Surface architecture of pharmaceutical nanocarriers (using polymeric micelles as an example) and the length of the spacer group through which specific ligand is attached to the carrier surface determine the interaction of ligand-bearing nanocarrier with cells. We have prepared surface-modified polyethyleneglycol–phosphatidylethanolamine (PEG–PE) micelles containing TATp attached to PEG–PE with a PEG block longer or shorter (TATp–PEG₁₀₀₀–PE or TATp–PEG₃₄₀₀–PE) than the PEG block in the main micelle-forming material (PEG₇₅₀–PE and/or PEG₂₀₀₀–PE).

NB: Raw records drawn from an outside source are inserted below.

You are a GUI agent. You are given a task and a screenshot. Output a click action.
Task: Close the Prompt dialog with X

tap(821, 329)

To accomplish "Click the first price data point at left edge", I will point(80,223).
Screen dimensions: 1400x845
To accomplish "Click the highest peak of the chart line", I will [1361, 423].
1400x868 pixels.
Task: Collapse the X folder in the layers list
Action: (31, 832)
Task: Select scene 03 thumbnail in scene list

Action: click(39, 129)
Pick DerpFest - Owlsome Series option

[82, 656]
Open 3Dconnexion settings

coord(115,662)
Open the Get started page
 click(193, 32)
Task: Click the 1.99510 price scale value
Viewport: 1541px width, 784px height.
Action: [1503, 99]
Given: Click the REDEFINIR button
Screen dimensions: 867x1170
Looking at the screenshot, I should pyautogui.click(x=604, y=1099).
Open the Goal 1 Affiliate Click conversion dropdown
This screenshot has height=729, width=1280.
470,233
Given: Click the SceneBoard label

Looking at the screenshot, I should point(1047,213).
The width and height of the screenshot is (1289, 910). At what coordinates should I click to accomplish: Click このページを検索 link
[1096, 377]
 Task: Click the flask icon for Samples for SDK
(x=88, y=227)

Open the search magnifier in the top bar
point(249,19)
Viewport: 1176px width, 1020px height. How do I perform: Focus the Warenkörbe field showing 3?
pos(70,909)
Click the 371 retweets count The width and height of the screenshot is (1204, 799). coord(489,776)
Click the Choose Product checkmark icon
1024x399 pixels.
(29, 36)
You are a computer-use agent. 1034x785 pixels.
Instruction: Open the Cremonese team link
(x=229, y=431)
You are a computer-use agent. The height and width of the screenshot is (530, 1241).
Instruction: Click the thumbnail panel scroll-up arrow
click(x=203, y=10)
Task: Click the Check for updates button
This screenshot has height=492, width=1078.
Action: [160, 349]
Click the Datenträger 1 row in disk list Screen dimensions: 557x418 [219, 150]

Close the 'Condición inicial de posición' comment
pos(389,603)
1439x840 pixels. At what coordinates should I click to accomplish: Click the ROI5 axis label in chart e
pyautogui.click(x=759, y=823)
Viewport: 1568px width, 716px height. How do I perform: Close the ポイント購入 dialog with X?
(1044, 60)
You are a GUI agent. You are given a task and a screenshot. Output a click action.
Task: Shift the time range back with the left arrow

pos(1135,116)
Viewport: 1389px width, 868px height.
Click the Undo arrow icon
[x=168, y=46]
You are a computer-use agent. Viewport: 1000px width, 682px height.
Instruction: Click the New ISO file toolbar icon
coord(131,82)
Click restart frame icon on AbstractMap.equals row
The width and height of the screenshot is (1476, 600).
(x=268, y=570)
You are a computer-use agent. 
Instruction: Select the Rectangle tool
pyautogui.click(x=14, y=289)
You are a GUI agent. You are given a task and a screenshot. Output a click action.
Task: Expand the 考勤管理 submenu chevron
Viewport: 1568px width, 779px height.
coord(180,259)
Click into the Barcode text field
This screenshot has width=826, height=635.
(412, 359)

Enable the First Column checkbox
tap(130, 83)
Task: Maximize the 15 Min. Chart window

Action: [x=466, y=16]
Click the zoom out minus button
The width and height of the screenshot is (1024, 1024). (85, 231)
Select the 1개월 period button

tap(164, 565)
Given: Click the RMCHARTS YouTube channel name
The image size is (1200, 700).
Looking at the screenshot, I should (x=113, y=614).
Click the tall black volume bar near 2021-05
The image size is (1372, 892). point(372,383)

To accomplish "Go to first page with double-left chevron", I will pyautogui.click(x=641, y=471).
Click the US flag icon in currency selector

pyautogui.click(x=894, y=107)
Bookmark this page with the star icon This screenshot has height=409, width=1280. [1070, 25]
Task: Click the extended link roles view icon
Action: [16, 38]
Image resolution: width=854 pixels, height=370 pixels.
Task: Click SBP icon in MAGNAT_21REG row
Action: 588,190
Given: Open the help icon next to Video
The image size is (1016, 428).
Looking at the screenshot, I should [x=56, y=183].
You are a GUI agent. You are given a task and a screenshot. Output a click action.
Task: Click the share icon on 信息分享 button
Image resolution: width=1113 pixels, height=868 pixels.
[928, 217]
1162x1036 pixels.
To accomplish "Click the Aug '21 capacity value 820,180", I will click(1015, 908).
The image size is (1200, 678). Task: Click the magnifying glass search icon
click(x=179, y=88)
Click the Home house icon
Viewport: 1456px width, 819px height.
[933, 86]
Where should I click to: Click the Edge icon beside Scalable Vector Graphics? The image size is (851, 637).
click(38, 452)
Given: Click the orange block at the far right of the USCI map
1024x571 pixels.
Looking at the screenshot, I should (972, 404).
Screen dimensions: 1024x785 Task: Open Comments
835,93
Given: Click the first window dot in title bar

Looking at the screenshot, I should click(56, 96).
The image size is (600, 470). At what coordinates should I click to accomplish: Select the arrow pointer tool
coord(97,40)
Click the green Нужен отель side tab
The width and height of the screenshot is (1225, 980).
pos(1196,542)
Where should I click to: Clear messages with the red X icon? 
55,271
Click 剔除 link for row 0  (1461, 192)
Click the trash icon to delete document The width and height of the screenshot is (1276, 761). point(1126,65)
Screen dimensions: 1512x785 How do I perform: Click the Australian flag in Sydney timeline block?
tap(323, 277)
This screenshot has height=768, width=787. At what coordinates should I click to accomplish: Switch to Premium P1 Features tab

The length of the PEG spacer in TATp–PEG–PE should allow for a non-hindered interaction of TATp with the cell surface, but it should not be too long to allow for the conformational “folding in” of TATp moiety inside the PEG globule making it unable to interact with the cells. The “folding in” of the ligand attached to an unnecessary long PEG spacer was further supported by the fluorescence resonance energy transfer (FRET) study between fluorescently labeled lipid 1,2-dipalmitoyl-sn-glycero-3-phosphoethanolamine-N-(7-nitro-2-1,3-benzoxadiazol-4-yl) (NBD-PE) inserted into the core of PEG₇₅₀–PE micelles and micelle-incorporated rhodamine-labeled TATp–PEG–PE. Micelles containing rhodamine-labeled TATp–PEG–PE with the longest PEG spacer (3400 Da) demonstrated strongly enhanced quenching of NBD-PE fluorescence with rhodamine-TATp confirming the “folding in” of TATp moiety into PEG globule bringing it closer to the micelle core-incorporated NBD.